== Set exercise A ==
In the records, take the lines from the line with "Screen dimensions: 1236x795" to the line with "tap(484, 54)" and rewrite them with "menu bar" changed to "toolbar", leaving everything else the same. Leave out the pictures.

== Document text ==
-- start --

An inability to actualize forecasted income and lack of planning that undermined the
Closing Ceremony in Sydney.

It is our belief that sound organization and financial planning of our ceremonies would result in an
event that is both satisfying and does not present a financial handicap in the overall budget of the
Games. The FGG is not opposed to continuing the tradition of having two stadium-like events for
the ceremonies. However, we urge hosts to select such venues using conservative estimates in the
number of ticket sales and thus, the total capacity of spectators. Bidding organizations should also
analyze their resources and present their respective positions regarding the ceremonies during the
bidding process. Emphasis on the use of cost-prohibitive venues must not be the core of ceremony

As previously stated, the inclusion of headliner entertainment may certainly turn out to be a major
highlight of the ceremony. However, the hiring costs of these entertainers should be given careful
consideration in the ceremonies planning and budgeting. The inclusion of spectacular sport/athletic
performances would focus on the mission and purpose of the Gay Games at a much lower cost and
certainly be generally much appreciated by the participants as well.




Some hosts have previously proposed and added conferences to the Gay Games program.

-- end --

== Set exercise B ==
According to the passage on Gay Games ceremonies, what should hosts use when they select ceremony venues?

== Information supplied ==
-- start --

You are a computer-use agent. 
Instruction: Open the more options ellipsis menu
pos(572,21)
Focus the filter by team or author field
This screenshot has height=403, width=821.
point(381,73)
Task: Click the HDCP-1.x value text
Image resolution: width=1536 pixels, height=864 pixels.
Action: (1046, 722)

-- end --
-- start --

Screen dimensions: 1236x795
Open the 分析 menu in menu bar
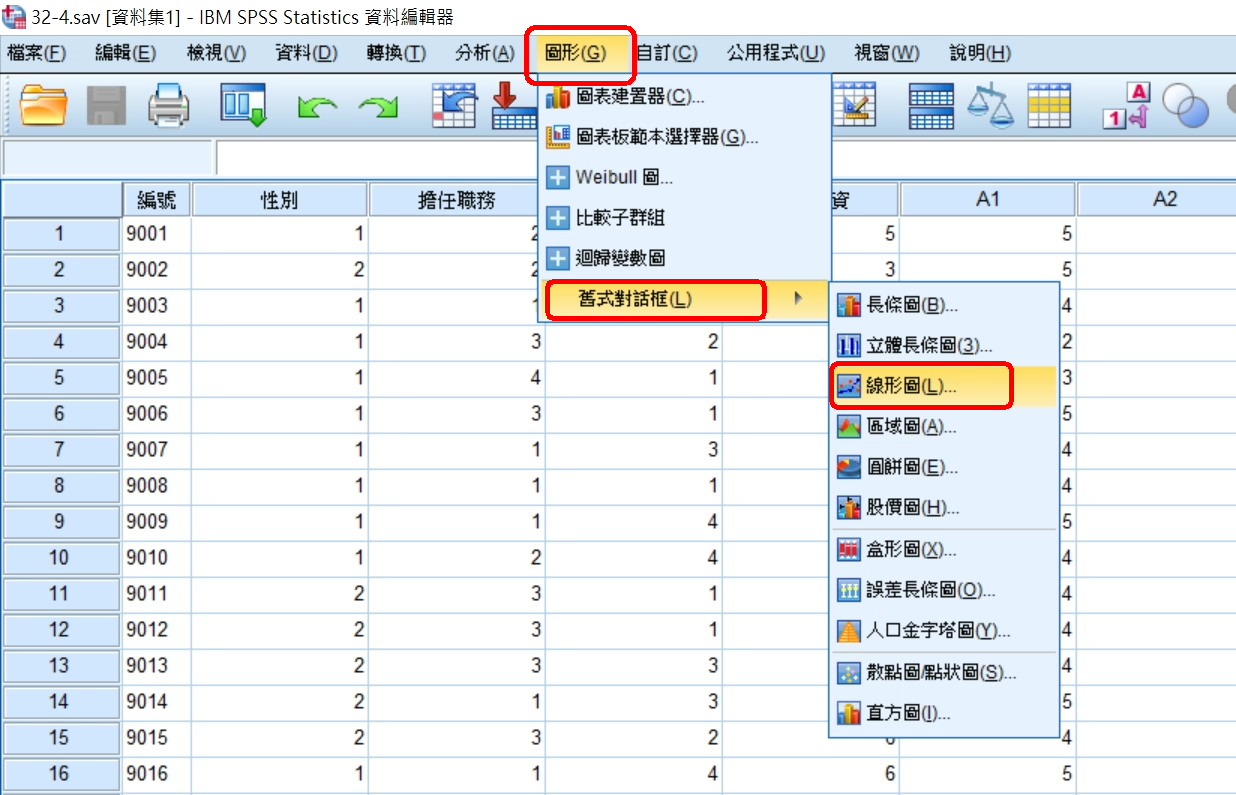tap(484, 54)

-- end --

== Response A ==
Screen dimensions: 1236x795
Open the 分析 menu in toolbar
tap(484, 54)

== Response B ==
Conservative estimates of ticket sales and, from that, of total spectator capacity.